Zahwa dan Arsan sudah kembali ke tempatnya masing-masing. Arsan langsung pamit pulang. sedangkan Zahwa melanjutkan pekerjaannya. Dia dengans erius mengerjakan desain tersebut. “Za, apa kalian akan sering bertemu?” tanya Ingrid kemudian.

“Apa maksudmu, In?” tanya Zahwa sambil terus fokus ke arah komputernya. Ada beberapa desan yang hampir selesai dia kerjakan.

“Maksudku, seperti hari ini. Apa kalian akan sering makan siang bareng? Memangnya si ganteng dipindahkan ke mana?” Ingrid sesekali menoleh ke arah Zahwa.

“Oh, maksudmu Arsan? Kayaknya nggak deh. Dia ‘kan dipindahkan ke Bandung.” Zahwa tidak menoleh sedikit pun.

“Kamu bakal kangen pasti. Hmmm, Za, kenapa nggak menikah saja, sih? Bukankah kalian sudah sangat akrab?” tanya Ingrid.

“Hufff, In ... kau sudah tanya berapa kali? Menikah tidak semudah beli tempe goreng. Ada banyak yang harus dipikirkan.” Ya, bukan hanya soal kebersamaan. Tapi lebih dari pada itu. Terutama, soal sex dan seluruh yang berbau hubungan badan. Itu yang sampai hari ini belum bisa dia yakin bisa melakukannya. Bukan dia tidak menyukai Arsan. Lelaki itu sempurna untuk dijadikan pendamping hidup. Tampan, baik hati, kharismatik, mapan itu yang terpenting. Namun dia tidak yakin dapat membahagiakan seorang Arsan. Kekurangan ada pada dirinya.

“Iya, iya. Hanya saja aku masih heran saja kurangnya Arsan apa, sehingga kamu ragu padanya.” Zahwa menoleh ke arah Ingrid. Seakan dia ingin berteriak.

“Bukan dia yang kurang. Tapi aku. Tidakah kau lihat kesempurnaan dia? Sedangkan aku?” Zahwa tidak bisa melanjutkan perkataannya. Jika mengingat semua tentang kekuarangannya, peristiwa masa silam selalu hadir kembali diotaknya. Mereka mengobrol sambil bekerja. Tak terasa sudah sore. Mereka mengemas barang-barang bersiap untuk pulang.

“Kak, kau tidak pulang?”Andra mengingatkan kakaknya tersebut.

“Pulang? I-iya sebentar lagi.” Kali ini gelagat Damian sangat mencurigakan ini diluar kebiasaannya. Duduk tenang di kantor, tanpa melakukan apa pun. Hanya memantengi CCTV yang abru saja diminta aksesnya.

“Ayo kita pulang!” Lagi-lagi Andra melihat aksi kakaknya tersebut dengan perasaan heran. Namun Andra mengikutinya saja. Mereka mengikuti Ingrid dan juga Zahwa dari belakang.
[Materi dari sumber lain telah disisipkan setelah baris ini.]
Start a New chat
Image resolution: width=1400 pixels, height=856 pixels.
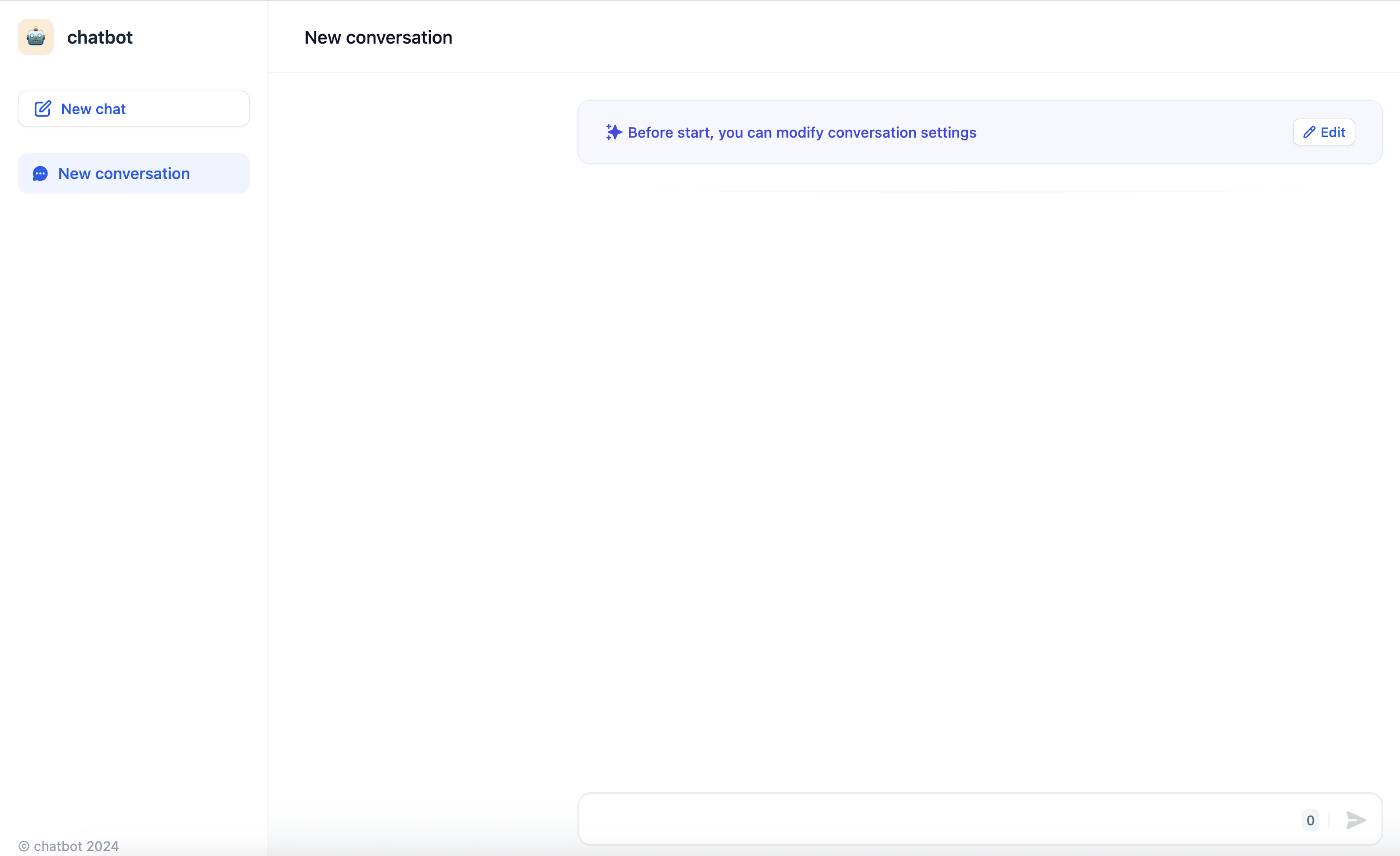pos(134,109)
“Kak, apa yang kau lakukan? Lift kita ada di sebelah kanan.” Damian tergagap dan mengikuti Andra saja. Dia berharap saat keluar mereka berbarengan. Namun ternyata lift milik eksekutif yang sampai lebih dulu. Damian melongok kiri kanan, mereka belum nampak atau malah sudah pergi.

“Kak, sebenarnya kamu cari siapa?” tanya Andra akhirnya tidak tahan melihat tingkah lelaki tiga puluh tiga tahun itu.
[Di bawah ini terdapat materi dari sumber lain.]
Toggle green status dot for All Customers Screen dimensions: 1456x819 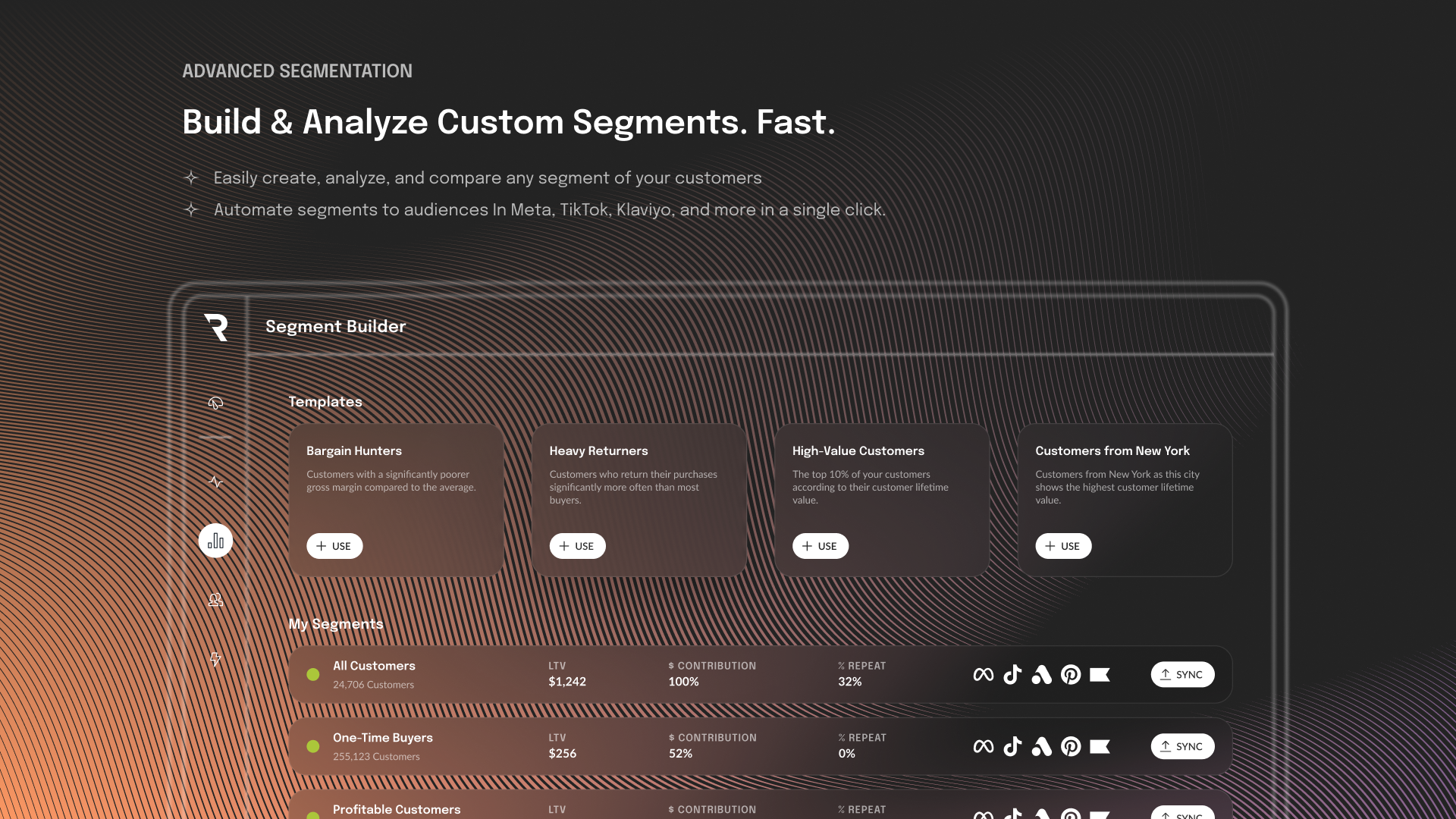(312, 674)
“Tidak ada. Mari pulang!” Damian menyerah. Dia meninggalkan kentor itu bersama adiknya, dengan masih meninggalkan rasa penasaran pada wanita yang menabraknya tadi siang. Tidak berapa lama, Ingrid dan Zahwa keluar dari lift tersebut.

“Za, kamu bareng aku saja, ya?” kata Ingrid.
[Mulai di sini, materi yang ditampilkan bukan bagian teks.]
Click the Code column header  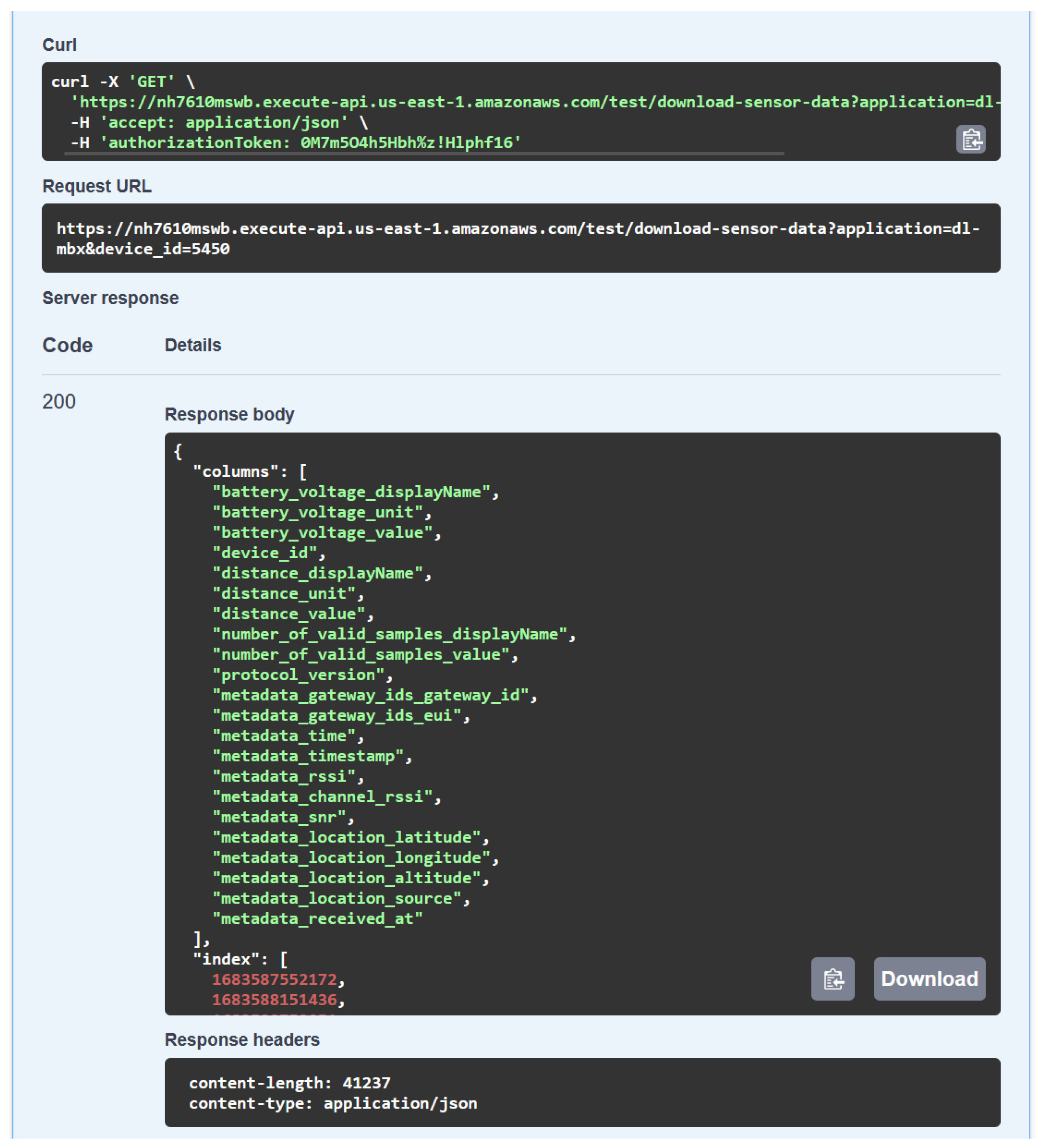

“Aku bawa mobil.” Mereka saling berpisah saat sampai di tempat parkir. Zahwa menyetir dengan sedikit tergesa-gesa karena sudah sangat sore. Dia terlambat kali ini karena desainnya harus dipresentasikan besok. Ah, sungguh sangat melelahkan. Zahwa sudah sampai di rumah ketika lepas dari kemacetan selama setengah jam. Ingrid mengerutkan kening. Rupanya Arsan tidak pulang ke rumah. Dia memilih ke rumahnya Zahwa untuk bermain kepada Keano. Terlihat mobil Arsan sudah bertengger di halaman rumahnya.

“Tuh Mama pulang, Om.” Keano membukakan pintu untuk Zahwa. Terlihat wanita itu melepas sepatu hitamnya dan menjinjingnya.

“Ma, ada Om Arsan dari tadi. Mama kok pulang terlambat? Ke mana dulu?” tanya Keano.

“Keano, biarkan mamamu istirahat dulu.” Keano menurut. Anak laki-laki itu menuangkan air putih untuk sang mama. Zahwa tersenyum dan menenggak air tersebut.

  “Terima kasih, ya? Kalian seru amat main apa?” tany Zahwa.

“Main gemes, Ma. Kami sudah masak lho.” Zahwa mengangguk. Dia berjalan untuk mengembalikan sepatu pada rak sepatu untuk meletakkan sepatunya.